Lain dari itu, keterkaitan Prabowo dengan Orba menyebabkan sejumlah kalangan menganggapnya sebagai pro status quo. “Membelotnya” Titiek Soeharto dari dukungan resmi Golkar di kubu Badja ke AniSa memperkuat anggapan kolaborasi status quo di kubu AniSa. Disini dukungan Tommy Soeharto ikut memberi penegasan akomodasi kepentingan status quo oleh paslon AniSa.
Dalam politik tentu dukungan menjadi penting. Bahkan merupakan modal utama. Terdapat dua persoalan yang bisa dipertimbangkan yakni cara mendapatkan dukungan itu, dan siapa-siapa (ideologi, karakter personal, dsb) yang menjadi pendukung.
Mendapatkan pendukung dengan cara menjebak, jual janji, kontrak politik, memojokkan lawan (kampanye hitam) menggambarkan karakter seorang ‘pemburu kuasa tulen.” Karakter ini tidak akan bekerja membangun masyarakat, melainkan sekadar merebut kursi empuk kekuasaan. Lain halnya, merebut hati pendukung dengan menunjukkan bukti hasil kerja, program berkualitas yang telah teruji memberi manfaat, transparansi, integritas, sikap tegas, dan loyalitas pada negara (ideologi dan konstitusi), menunjukkan karakter pekerja yang janji-janjinya bisa dipegang untuk membangun bangsa dan masyarakat Indonesia.
Pendukung problematis berpotensi menutup pintu bagi pemilih-pemilih rasional. FPI dan Rizieq, Fahri Hamzah dan PKS, Habieb Novel, sejauh ini dianggap memproduksi isu-isu yang menyerempet SARA. Mereka bekerja dalam fatsun ideologi partikuler, dengan klaim ontologis sebagai ‘pemegang kebenaran,” lalu dipaksakan ke publik. Hampir sulit melepaskan label ‘garis keras’ pada figur-figur ini.

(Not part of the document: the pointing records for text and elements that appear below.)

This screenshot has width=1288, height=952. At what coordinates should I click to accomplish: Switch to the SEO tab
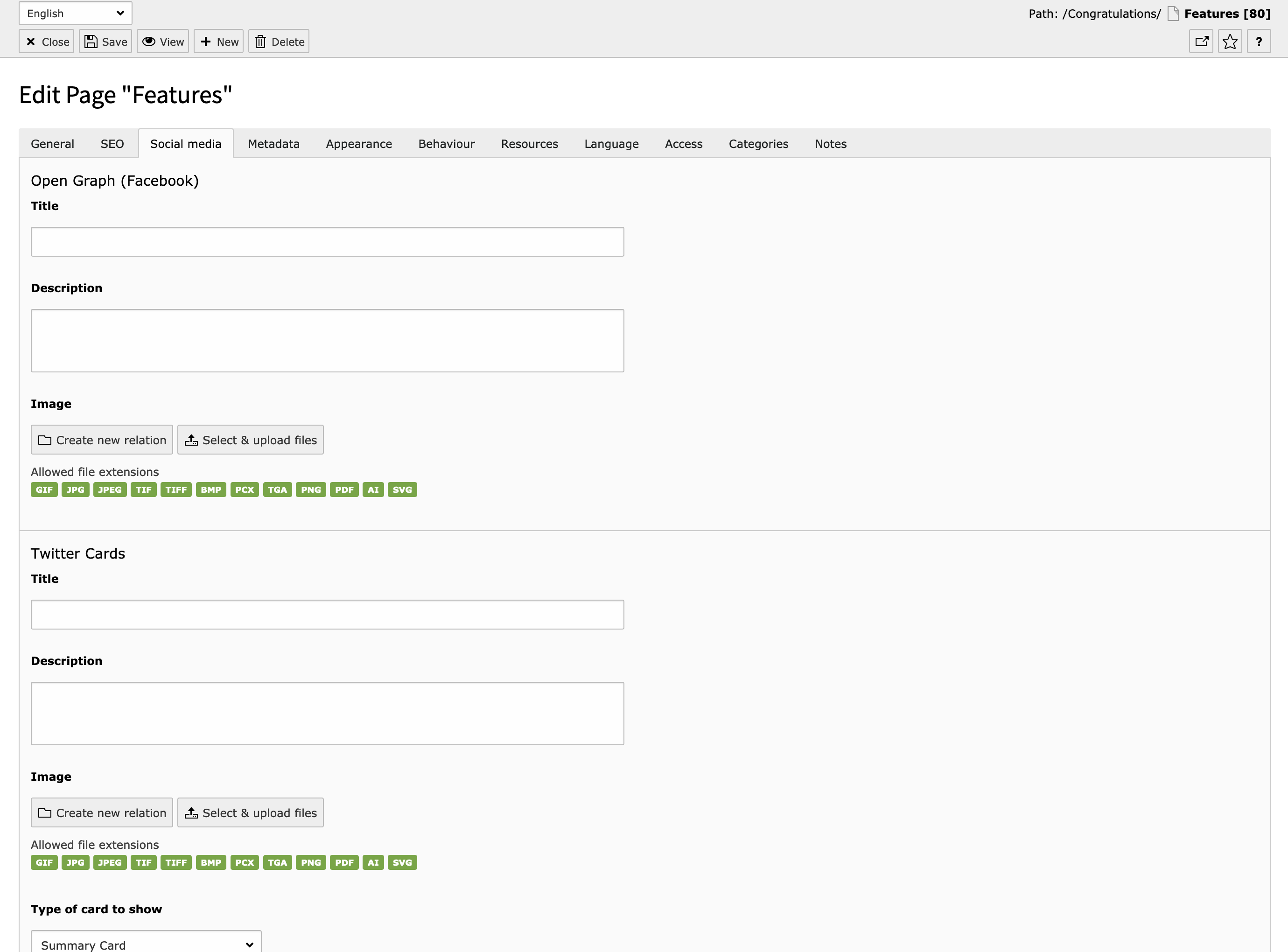(x=112, y=143)
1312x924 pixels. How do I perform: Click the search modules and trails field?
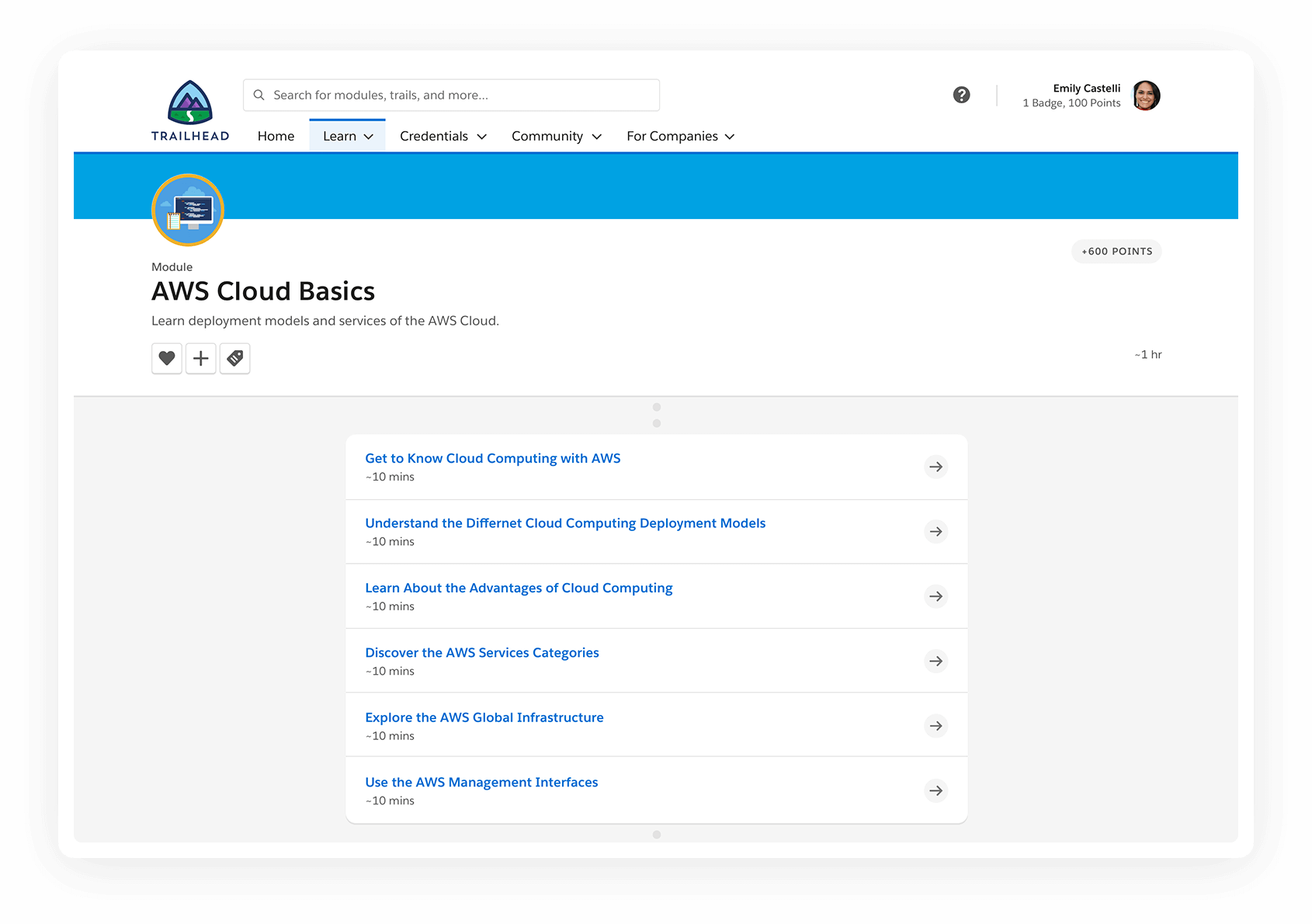[x=458, y=95]
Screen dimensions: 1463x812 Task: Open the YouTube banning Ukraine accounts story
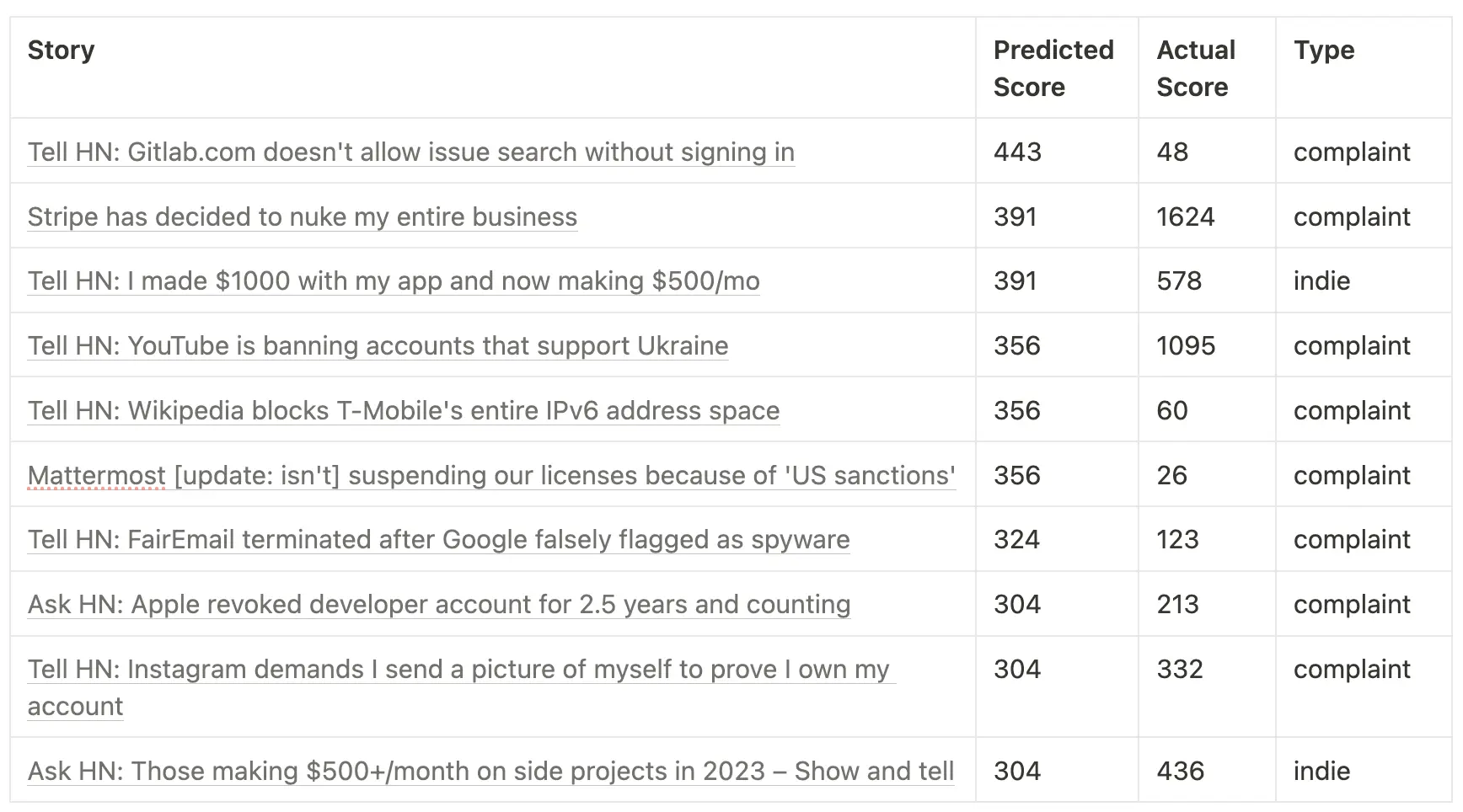pyautogui.click(x=378, y=346)
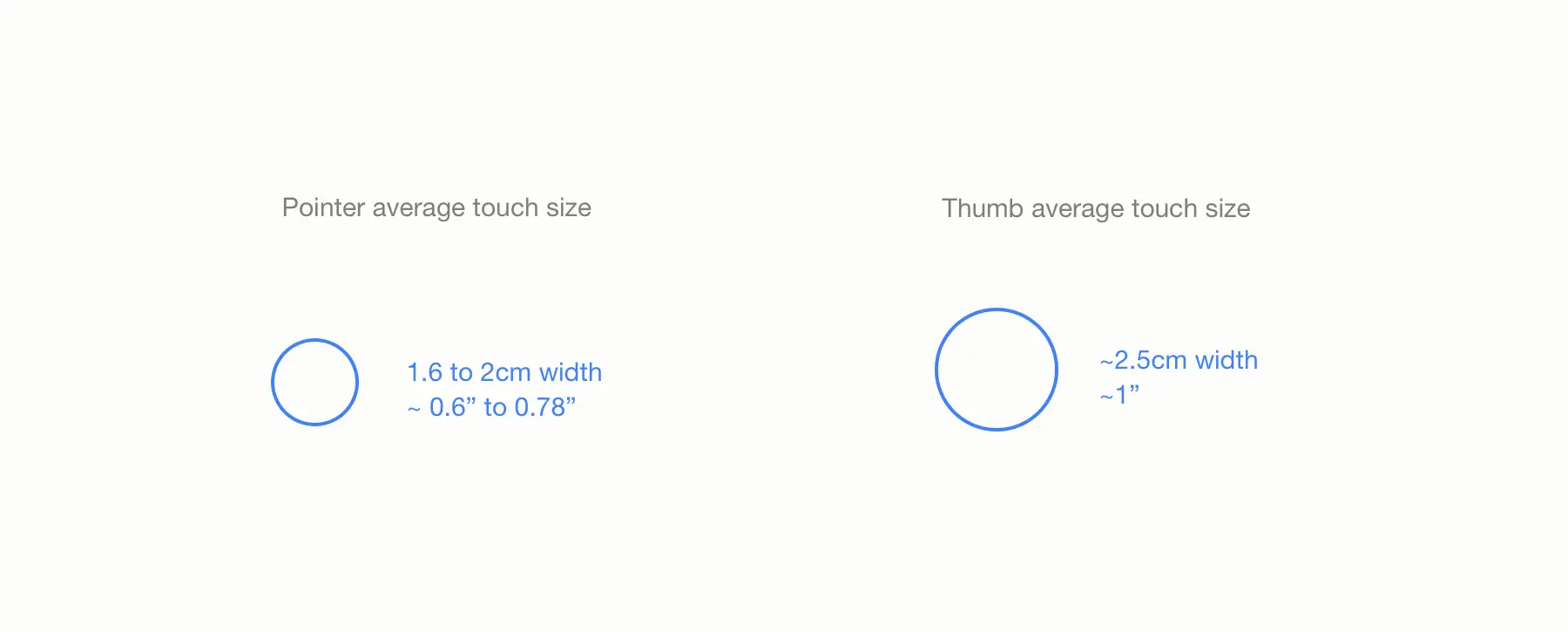Image resolution: width=1568 pixels, height=632 pixels.
Task: Click 'width' after '2cm'
Action: (x=571, y=372)
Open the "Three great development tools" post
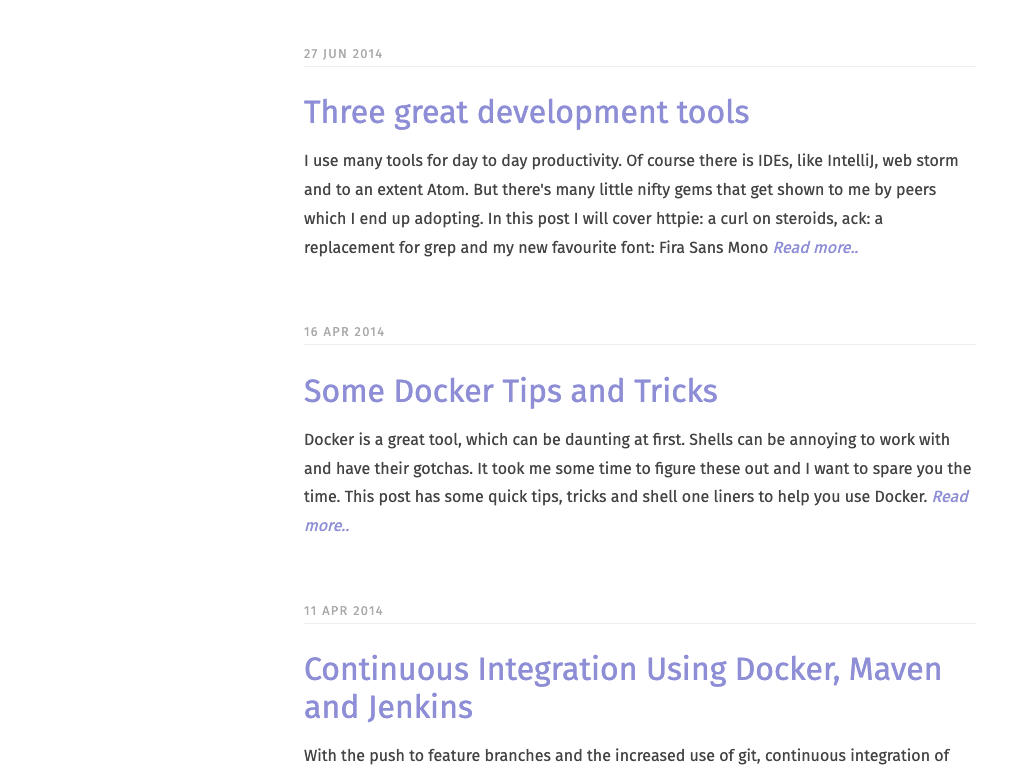 pos(526,112)

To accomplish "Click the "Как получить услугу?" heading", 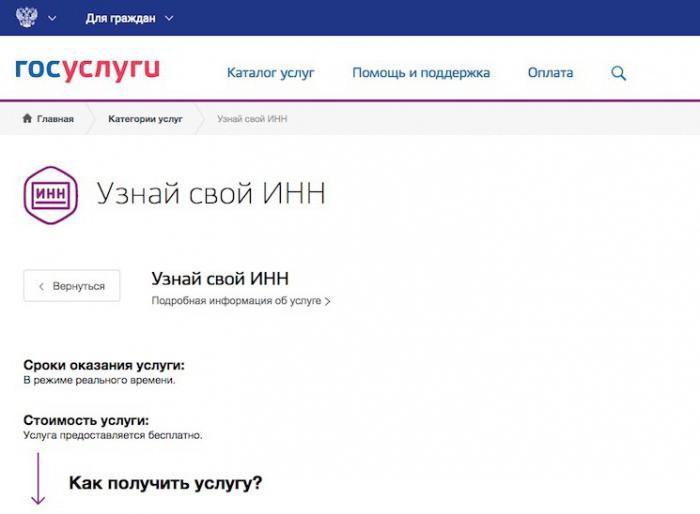I will 165,484.
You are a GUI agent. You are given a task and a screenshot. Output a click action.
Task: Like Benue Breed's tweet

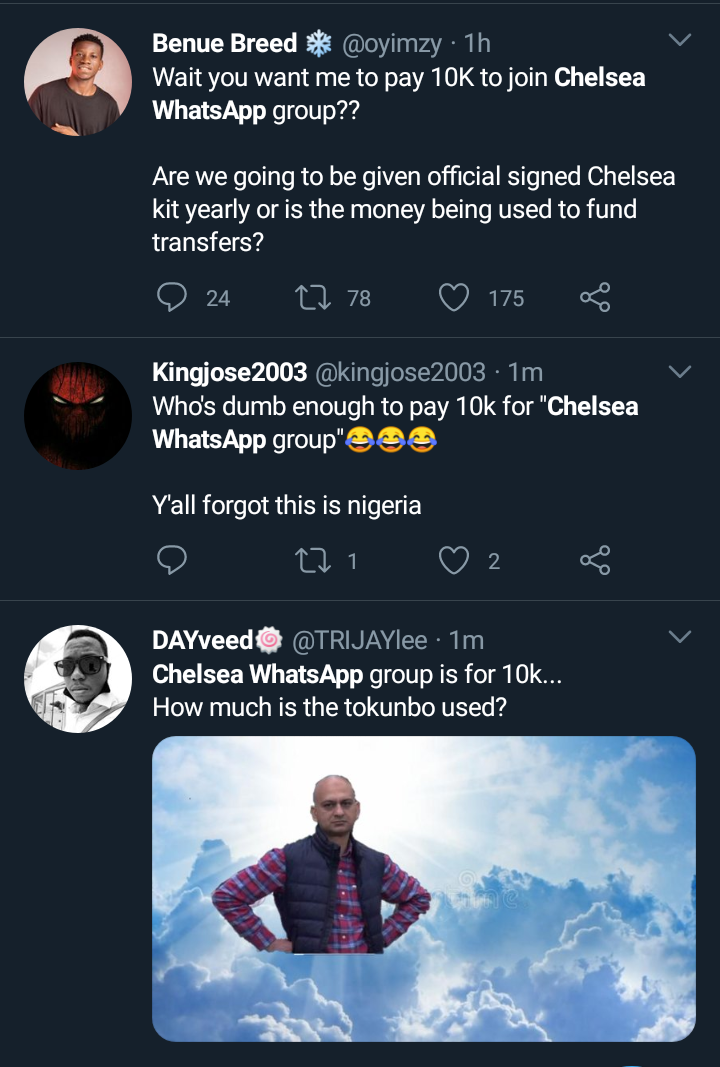tap(454, 297)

Demikian pula Tommy Soeharto. Selain pernah dipenjara, ia juga tidak punya prestasi menonjol yang bisa menarik perhatian publik. Mungkin saja ingatan publik akan kepemimpinan otoritarian ayahnya, Presiden Soeharto sudah mulai samar. Terutama oleh generasi 90-an yang tidak mengalami langsung. Namun, ketidaan prestasi, rekam jejak yang kurang terandal, dan citra korupsi Orba yang masih melekat pada diri Tommy, yang mau tak mau dilihat sebagai ahli waris ayahnya Soeharto, tidak akan memberi kontribusi besar bagi keterpilihan (elektabilitas) Paslon AniSa. Sekali lagi, terutama di kalangan pemilih rasional.
Ormas maupun tokoh sejenis lainnya sebagai pendukung AniSa juga banyak. Antara lain FBR (Forum Betawi Rempug), FUI (Forum Umat Islam), HTI, GPF-MUI, Ormas Muballighin (awalnya berafiliasi dengan parpol PPP tetapi kemudian ke Anas Ubraningrum),. dan lainnya. Ini makin menegaskan ‘warna’ kepemimpinan AniSa di masa depan. Apalagi dengan visi ‘membuat semua warga Jakarta bahagia’ AniSa diduga akan cenderung mengakomodir kepentingan kelompok garis keras. Selain sebagai balas jasa, juga takut diganggu (lewat strategi tekanan massa yang sudah menjadi semacam jurus andalan).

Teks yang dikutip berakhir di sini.